La bataille entre les deux camps a éclaté lorsque le leader d'al-Qaida Ayman al-Zawahiri s'en est pris à Ennahda pour ne pas avoir utilisé la sharia islamique comme source principale de la législation, a expliqué le professeur de relations internationales Mohamed Ben Zekri.
Le leader d'Ennahda Rached Ghannouchi avait répondu fermement à al-Zawahri, le qualifiant de catastrophe pour l'Islam et les Musulmans.
"Il existe une différence intellectuelle et doctrinale entre les djihadistes salafistes et Ennahda", a ajouté Ben Zekri à Magharebia. "Cette différence a commencé à apparaître il y a un certain temps, et chaque camp tente d'utiliser ce conflit pour gagner le soutien du plus grand nombre possible de Tunisiens."
Pour leur part, les Tunisiens s'inquiètent de voir ce conflit entre les salafistes et Ennahda menacer la stabilité politique et sociale du pays.
"La Tunisie est-elle devenue un jeu pour les islamistes et les salafistes ?", se demande Faten Marouani, une étudiante. "La violence qu'ils souhaitent sera-t-elle le facteur qui permettra au pays de sortir de son impasse et de réaliser les espoirs de sécurité, de stabilité et de prospérité économique et politique du peuple tunisien ?"
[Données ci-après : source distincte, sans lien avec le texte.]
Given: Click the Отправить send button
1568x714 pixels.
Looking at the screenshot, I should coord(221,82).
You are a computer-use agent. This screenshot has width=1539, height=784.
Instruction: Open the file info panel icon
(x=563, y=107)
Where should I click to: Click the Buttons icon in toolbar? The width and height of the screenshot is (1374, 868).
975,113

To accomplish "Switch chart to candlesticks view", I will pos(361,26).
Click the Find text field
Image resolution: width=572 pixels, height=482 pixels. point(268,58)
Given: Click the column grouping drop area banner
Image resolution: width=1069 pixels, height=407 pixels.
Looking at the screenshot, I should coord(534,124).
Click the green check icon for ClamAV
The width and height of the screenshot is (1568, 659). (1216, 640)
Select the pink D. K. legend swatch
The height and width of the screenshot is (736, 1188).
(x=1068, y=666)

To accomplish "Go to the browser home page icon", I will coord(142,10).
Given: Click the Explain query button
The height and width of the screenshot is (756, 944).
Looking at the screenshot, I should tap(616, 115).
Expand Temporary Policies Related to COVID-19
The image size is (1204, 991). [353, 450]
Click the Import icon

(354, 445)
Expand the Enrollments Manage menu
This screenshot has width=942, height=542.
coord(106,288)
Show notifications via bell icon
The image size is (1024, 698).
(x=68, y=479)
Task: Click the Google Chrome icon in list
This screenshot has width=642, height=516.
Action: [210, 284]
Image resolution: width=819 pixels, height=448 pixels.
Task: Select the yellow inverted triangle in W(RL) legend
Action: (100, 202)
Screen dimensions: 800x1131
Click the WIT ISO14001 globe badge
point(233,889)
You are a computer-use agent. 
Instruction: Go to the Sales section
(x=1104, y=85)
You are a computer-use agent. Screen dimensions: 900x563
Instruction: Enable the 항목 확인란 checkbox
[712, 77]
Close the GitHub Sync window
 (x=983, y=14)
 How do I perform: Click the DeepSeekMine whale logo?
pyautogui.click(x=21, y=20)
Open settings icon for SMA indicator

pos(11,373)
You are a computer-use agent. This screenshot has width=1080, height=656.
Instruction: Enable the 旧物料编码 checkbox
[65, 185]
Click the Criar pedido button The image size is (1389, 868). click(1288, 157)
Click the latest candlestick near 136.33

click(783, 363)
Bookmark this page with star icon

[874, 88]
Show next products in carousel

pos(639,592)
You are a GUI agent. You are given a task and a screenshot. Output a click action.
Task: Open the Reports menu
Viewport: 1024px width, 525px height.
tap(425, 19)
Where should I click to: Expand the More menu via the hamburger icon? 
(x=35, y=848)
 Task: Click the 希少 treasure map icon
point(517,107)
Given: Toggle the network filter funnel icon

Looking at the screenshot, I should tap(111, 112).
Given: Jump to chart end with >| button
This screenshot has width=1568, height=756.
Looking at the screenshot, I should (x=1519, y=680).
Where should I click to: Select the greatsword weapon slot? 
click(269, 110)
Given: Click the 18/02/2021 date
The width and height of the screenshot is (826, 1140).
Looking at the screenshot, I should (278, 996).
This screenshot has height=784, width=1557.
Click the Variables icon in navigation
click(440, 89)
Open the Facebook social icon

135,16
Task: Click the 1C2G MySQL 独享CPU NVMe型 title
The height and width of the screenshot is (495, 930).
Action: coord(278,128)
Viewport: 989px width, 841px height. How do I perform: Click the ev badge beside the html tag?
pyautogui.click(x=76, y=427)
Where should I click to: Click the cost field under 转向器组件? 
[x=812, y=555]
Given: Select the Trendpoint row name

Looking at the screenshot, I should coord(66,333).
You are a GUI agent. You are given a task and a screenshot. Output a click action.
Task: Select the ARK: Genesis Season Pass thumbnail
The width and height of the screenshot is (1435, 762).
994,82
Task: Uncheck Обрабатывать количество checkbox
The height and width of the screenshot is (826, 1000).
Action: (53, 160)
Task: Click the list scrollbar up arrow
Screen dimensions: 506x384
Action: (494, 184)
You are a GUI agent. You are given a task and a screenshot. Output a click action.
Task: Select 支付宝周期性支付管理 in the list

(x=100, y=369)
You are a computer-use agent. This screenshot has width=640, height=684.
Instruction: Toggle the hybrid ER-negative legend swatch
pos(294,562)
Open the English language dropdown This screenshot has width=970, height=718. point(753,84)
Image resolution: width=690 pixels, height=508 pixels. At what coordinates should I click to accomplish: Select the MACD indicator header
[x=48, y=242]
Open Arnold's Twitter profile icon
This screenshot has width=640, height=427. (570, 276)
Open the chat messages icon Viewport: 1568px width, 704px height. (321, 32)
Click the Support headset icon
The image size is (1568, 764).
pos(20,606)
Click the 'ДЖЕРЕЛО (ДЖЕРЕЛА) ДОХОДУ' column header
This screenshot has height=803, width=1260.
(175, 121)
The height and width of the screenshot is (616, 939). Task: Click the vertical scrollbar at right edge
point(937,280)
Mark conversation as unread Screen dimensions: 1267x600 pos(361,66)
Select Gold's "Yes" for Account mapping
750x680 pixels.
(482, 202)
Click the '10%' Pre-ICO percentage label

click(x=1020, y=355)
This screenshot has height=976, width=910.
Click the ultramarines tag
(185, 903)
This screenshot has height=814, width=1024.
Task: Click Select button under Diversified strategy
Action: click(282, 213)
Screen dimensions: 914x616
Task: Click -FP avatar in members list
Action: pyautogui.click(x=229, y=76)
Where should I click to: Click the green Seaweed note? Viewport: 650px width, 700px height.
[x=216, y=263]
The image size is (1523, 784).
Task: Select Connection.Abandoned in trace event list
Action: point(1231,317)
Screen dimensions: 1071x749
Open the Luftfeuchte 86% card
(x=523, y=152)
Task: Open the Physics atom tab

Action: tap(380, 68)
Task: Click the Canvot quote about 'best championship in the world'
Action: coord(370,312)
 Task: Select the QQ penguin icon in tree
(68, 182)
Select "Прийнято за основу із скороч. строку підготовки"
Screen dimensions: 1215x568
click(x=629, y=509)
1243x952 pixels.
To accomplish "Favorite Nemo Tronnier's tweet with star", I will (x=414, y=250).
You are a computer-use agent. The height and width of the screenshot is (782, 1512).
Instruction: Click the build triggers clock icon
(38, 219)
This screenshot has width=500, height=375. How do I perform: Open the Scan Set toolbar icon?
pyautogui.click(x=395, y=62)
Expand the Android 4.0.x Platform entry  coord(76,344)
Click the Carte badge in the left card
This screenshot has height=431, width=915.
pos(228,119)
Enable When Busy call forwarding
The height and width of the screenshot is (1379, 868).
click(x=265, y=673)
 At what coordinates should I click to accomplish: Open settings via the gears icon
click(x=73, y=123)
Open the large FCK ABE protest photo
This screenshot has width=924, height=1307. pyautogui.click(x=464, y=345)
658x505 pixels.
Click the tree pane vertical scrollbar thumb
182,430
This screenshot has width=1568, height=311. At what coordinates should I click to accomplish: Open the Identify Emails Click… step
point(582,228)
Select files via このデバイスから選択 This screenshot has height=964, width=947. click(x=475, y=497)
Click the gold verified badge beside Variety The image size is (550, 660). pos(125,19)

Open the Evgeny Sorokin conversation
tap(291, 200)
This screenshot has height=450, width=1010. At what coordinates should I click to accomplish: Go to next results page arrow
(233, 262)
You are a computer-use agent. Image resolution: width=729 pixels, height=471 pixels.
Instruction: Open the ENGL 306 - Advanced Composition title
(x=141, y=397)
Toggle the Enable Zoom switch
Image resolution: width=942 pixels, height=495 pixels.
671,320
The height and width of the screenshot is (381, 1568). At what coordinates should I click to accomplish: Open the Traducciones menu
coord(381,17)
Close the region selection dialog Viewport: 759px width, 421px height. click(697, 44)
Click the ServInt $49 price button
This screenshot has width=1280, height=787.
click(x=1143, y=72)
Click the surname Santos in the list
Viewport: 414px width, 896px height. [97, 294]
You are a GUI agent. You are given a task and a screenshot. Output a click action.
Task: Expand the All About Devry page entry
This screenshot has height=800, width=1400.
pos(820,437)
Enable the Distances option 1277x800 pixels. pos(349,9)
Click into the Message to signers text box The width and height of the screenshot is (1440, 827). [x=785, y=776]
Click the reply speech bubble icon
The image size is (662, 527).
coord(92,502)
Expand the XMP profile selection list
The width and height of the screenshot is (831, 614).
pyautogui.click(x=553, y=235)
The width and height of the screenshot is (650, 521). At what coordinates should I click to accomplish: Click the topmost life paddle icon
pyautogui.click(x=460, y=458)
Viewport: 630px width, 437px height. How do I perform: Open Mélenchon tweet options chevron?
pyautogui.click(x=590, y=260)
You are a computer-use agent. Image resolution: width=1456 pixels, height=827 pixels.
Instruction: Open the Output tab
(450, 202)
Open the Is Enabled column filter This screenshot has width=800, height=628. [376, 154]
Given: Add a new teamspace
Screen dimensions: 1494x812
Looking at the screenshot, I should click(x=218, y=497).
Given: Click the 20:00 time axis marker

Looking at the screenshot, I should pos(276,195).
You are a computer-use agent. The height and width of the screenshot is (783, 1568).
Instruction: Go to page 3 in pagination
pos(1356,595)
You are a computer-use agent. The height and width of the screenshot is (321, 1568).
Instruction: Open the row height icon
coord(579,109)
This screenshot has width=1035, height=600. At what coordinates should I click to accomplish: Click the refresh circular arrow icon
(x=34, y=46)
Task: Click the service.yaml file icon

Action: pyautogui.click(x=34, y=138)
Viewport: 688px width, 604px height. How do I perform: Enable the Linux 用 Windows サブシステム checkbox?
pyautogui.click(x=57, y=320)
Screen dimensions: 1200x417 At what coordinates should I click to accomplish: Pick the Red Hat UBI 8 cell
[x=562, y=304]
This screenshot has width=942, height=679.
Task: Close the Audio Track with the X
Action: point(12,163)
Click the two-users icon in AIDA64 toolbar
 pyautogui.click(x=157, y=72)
"Il semble que le gouvernement, notamment Ennahda, ait toléré le mouvement salafiste djihadiste et qu'il récolte à présent ce qu'il a semé", a ajouté Abdallah Baldi, un représentant de commerce.
"Ce que nous redoutons aujourd'hui, après la montée de l'acrimonie entre les deux parties, c'est que cette situation ait de graves incidences sur le pays", a-t-il expliqué.